But what could such activity be?
Participatory Evolution "All Down the Line"
The most profound resolution of this problem is that due to A.N. Whitehead
and Charles Hartshorne, which I interpret in terms of participatory evolution
follows. The concept of man's participation in cultural evolution at the conscious
level is a relevant concept analogically in the rest of creation. Or as Hartshorne
(1953) has said "the insentient, dead, and mechanical is secondary to,
or even a mere appearance or special case of, the sentient, living or social
.... Every individual thing above the electronic level is really a society of
things, or a society of societies, etc." There are "high grade"
societies like human groups. AM there are "low grade" societies which
may present the outward appearance of dead machines or inert masses. What we
need, says Hartshorne ( 1963 ) is an interpretation of "experience"

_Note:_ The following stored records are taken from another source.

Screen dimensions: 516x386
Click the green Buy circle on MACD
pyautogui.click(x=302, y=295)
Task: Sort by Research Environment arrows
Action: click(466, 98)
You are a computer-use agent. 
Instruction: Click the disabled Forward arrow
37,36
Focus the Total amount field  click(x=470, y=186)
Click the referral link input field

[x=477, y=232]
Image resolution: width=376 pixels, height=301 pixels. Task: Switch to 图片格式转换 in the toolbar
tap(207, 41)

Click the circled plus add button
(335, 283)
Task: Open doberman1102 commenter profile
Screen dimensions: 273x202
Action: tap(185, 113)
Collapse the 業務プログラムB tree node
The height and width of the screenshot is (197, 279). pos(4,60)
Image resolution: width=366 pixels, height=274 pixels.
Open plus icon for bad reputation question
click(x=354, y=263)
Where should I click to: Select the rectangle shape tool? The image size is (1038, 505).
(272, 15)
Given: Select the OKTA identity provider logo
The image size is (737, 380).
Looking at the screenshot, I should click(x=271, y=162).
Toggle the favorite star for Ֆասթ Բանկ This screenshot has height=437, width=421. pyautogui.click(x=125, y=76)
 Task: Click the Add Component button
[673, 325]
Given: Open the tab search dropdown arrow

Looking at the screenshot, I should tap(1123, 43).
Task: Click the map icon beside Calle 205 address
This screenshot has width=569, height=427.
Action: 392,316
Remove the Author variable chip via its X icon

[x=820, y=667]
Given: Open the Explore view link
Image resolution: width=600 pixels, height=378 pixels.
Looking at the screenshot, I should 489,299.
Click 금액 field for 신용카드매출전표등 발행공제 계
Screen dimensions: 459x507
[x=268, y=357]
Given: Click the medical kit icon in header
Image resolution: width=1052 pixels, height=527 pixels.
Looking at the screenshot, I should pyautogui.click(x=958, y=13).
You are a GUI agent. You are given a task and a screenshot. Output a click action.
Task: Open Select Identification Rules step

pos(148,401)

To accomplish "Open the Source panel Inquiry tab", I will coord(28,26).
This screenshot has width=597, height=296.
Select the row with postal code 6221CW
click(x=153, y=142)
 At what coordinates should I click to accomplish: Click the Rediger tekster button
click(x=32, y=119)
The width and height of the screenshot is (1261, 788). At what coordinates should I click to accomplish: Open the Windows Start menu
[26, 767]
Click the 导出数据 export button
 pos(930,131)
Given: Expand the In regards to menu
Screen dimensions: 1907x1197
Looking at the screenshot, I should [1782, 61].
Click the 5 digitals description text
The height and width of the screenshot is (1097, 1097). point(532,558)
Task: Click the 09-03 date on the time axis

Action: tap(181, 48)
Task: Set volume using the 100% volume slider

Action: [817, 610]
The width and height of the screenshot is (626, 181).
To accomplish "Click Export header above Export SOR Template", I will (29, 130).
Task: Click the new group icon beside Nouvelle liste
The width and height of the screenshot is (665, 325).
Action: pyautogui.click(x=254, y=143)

that will apply all up and down the line. Whitehead and Hartshorne have attempted
such an interpretation. An appeal of their philosophy is the basic assumption
that the drive of creation is the combined outcome effects having their origin
in the past and anticipations directed toward future possibilities. Entities
of creation are subject not simply to mechanical thrusts from below but respond
to attraction from before. The language of freedom, anticipation, response,
and feeling is appropriate to the inner constitution of all entities. The whole
of creation from electron type entity to man is in process and always has been.
The outcome of the processes at successive levels of organization along this
line is a progressive integration which we might visualize as follows. Human
life displays one kind of association which is integrated through common consciousness
of objectives in which men cooperate. But here frustration is widespread and
integration inadequately achieved. Indeed, so precariously is it maintained
it could fall back into chaos at any time. Nowhere else in the universe do find
so much danger of disintegration.
By contrast, the association of electrons and the like in atoms has achieved
a marvelous stability of organization, yet this was probably not always so.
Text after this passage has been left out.